Why Defend Modern Epic

The point of this piece is not just to maintain that Germany has the right to tell WWII (caveated, as stated earlier) from its own perspective. German filmmakers succeeded in making Generation War into an Epic of their defeat, dignifying the characters who reject war and punishing those that don’t. More broadly, the point of this piece is to argue that we live in an era when smaller nations like Poland and Ukraine should also seek to create national Epics that tell their stories, in as expansive a way as possible.

Let’s focus on Ukraine. Portions of Ukraine’s history have been told by Germany, Russia, Poland, and Austria-Hungary. This isn’t sufficient for Ukrainians, and leads to a dangerous sense of national inferiority. Rather than having a central story to which all citizens can look, citizens interested in identifying themselves with nations look outside Ukraine. There is enough history to furnish an epoch-spanning story about the country—yet none exists.

What would such a project look like? A Ukrainian Epic would need to accomplish the following objectives. Firstly, there should be likable (which is to say heroic) characters from different national and historical backgrounds. Jewish, Polish, German, Hungarian, Romanian, Russian, Ukrainian and other groups all helped build modern Ukraine. Second, the story should be written to accomplish the difficult task of giving people from different backgrounds a place to inhabit—something to call their own. Third, the series should begin at some suitable point in pre-history—maybe with the Scyth, or the Hittites—and, over the course of progressive seasons, follow history through to the present time. One way of diminishing the effect of casting certain people as groups or villains would be to use the Cloud Atlas approach. A character who is heroic as a Jewish Ukrainian resisting a Cossack pogrom in the 18th century might return as a Russian during the season that deals with WWI and the capitulation of Kiev to the Bolsheviks. As the seasons approach the present, time would condense, and people would have to be stuck into the roles that they inhabit the season before—until the final season, which would likely detail Euromaidan, and the current conflict with Russia.
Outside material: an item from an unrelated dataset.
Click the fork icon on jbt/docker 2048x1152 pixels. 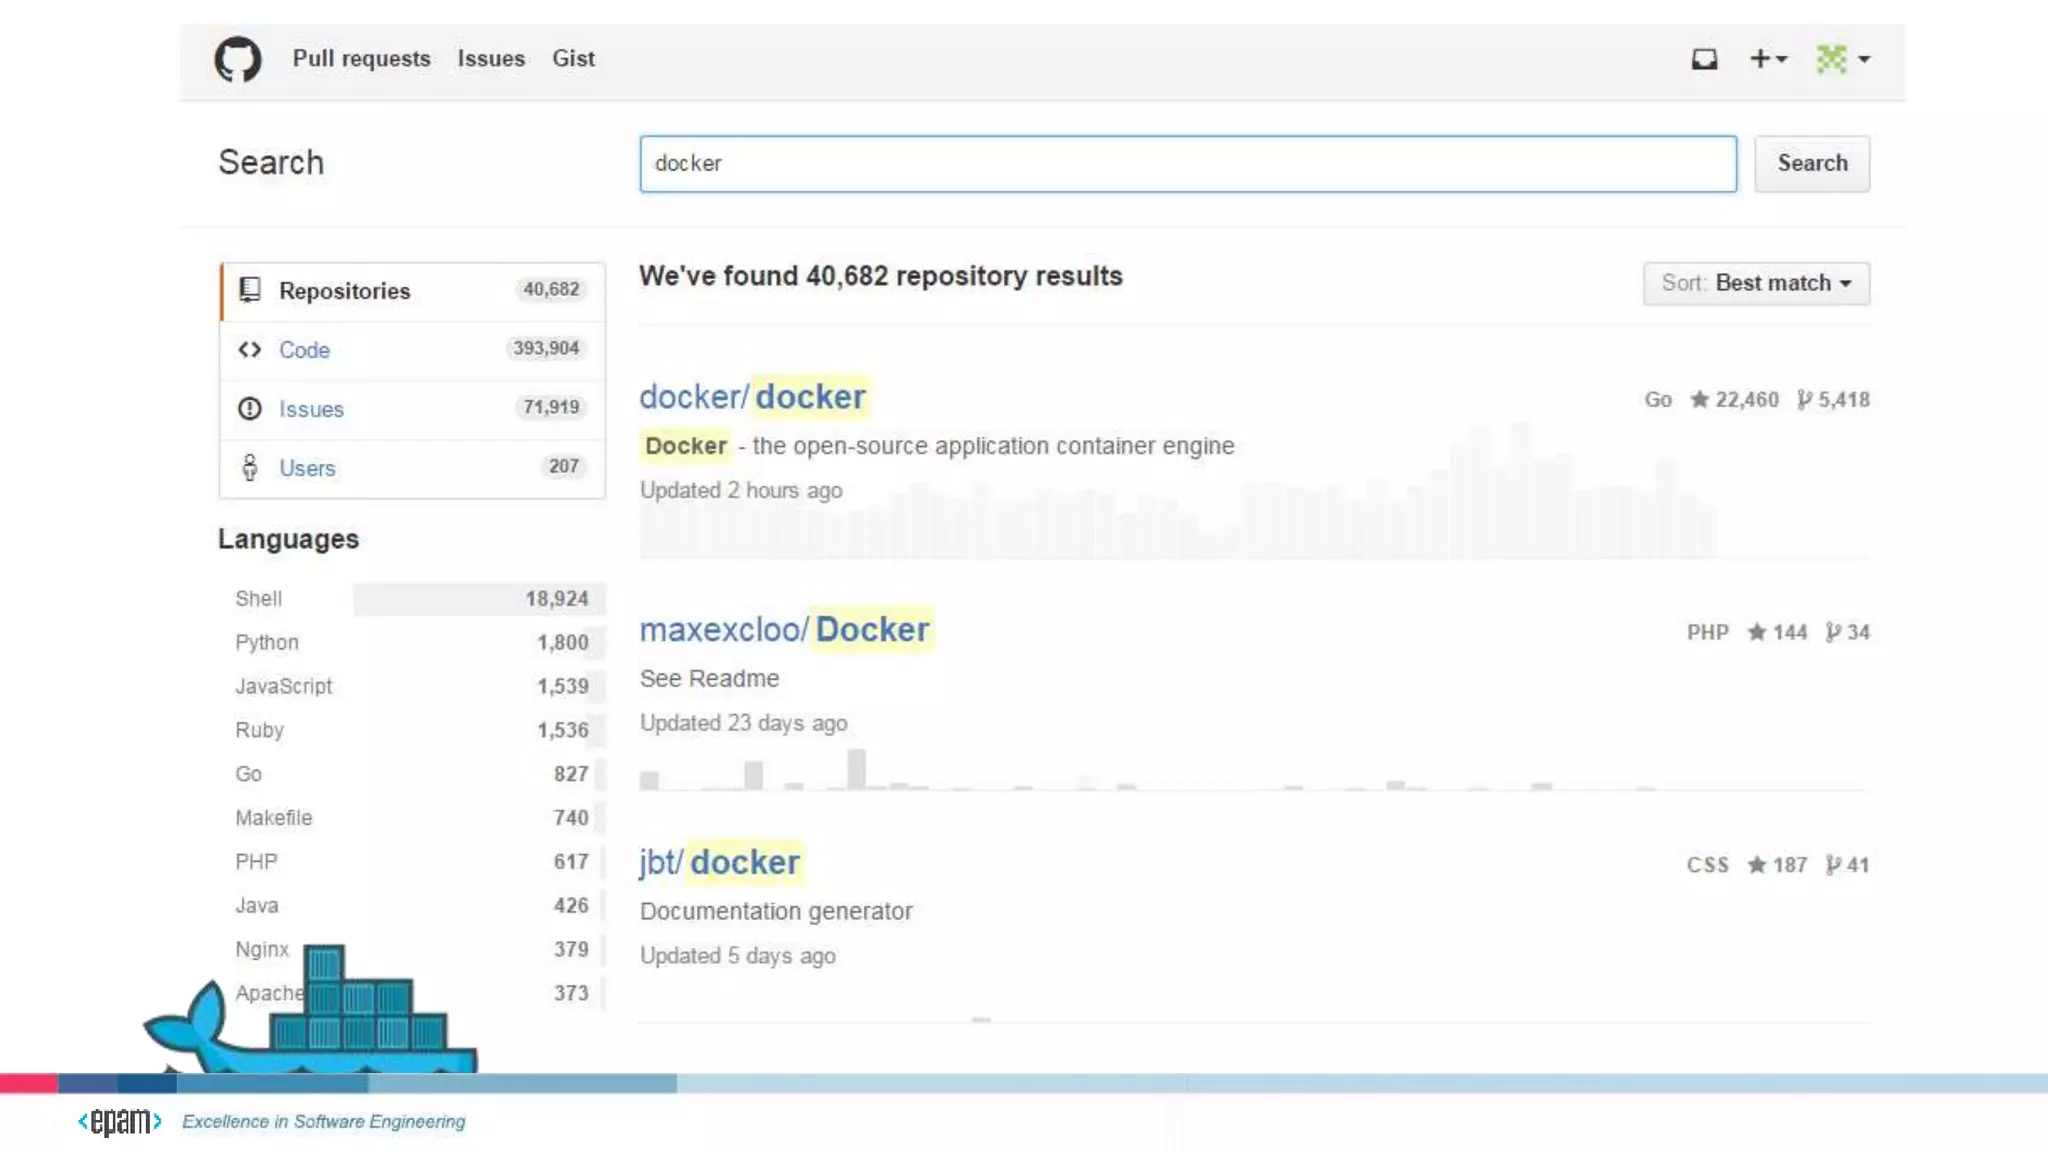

All of the more dangerous elements of Epic would be difficulties that filmmakers or writer would need to overcome. But I think that it’s possible to do so, to write or film a great work about and for Ukraine without relying on villainous enemies. To give Ukrainian children in the East and in the West an idea into which they can fit themselves—the idea of people loving and living under difficult conditions, in a vibrant crossroads that often finds itself in defensive wars against more powerful neighbors.